In Call Me By Your Name, André Aciman crafts both an intimate coming of age tale and heartbreaking coming out story. The novel chronicles the short but passionate relationship between 17-year-old Elio and 24-year-old Oliver. Elio is the incredibly intelligent son of an academic who annually welcomes a research assistant during their summers on the Italian coast. While many have visited, Elio is transfixed by the newest arrival, Oliver. Despite the uncertainty that punctuates their relationship, they develop desire, love, and friendship over the course of six short weeks. As both Elio and Oliver navigate their unique bond, they each struggle with societal pressures and internal shame. As all summer’s end, their relationship is cut short before it is even begun. Their lives diverge, meeting throughout the years to share different realities but similar questions of what could have been.

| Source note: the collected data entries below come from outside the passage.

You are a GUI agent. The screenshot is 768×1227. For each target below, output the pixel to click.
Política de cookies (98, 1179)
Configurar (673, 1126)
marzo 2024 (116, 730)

Autonomous is a dense and exciting new book by Annalee Newitz. Overflowing with futuristic tech and AI quandaries, Autonomous lies staunchly in the Sci-Fi genre. The book alternates between two main stories, which ultimately converge. The first follows Jack Chen, a pirate who steals drugs from Big Pharma and reverse-engineers them to be distributed to the poor and sick. Unfortunately, her most recent drug haul, a productivity drug called Zacuity, turns out to be dangerously addictive and results in multiple deaths. Jack, stricken by guilt, seeks to right this wrong by creating a cure and publicizing the drug manufacturer’s calamitous product.
The drug company, rich in resources and greed, collaborates with the international property police to send two agents after Jack. Paladin, a bot indentured to the military, is one of these agents, as well as the other main point of view in Autonomous. Paladin is programmed to be loyal to and protective of his fellow human agent, Eliasz. But as their search continues, Paladin questions how much of his feelings for Eliasz are programming and how much is real—and mostly whether this distinction matters at all. While Jack’s story takes us through economic disparity and the everlasting exhausting battle of activism, Paladin’s explores sexuality and gender identity. And, of course, both tales discuss autonomy.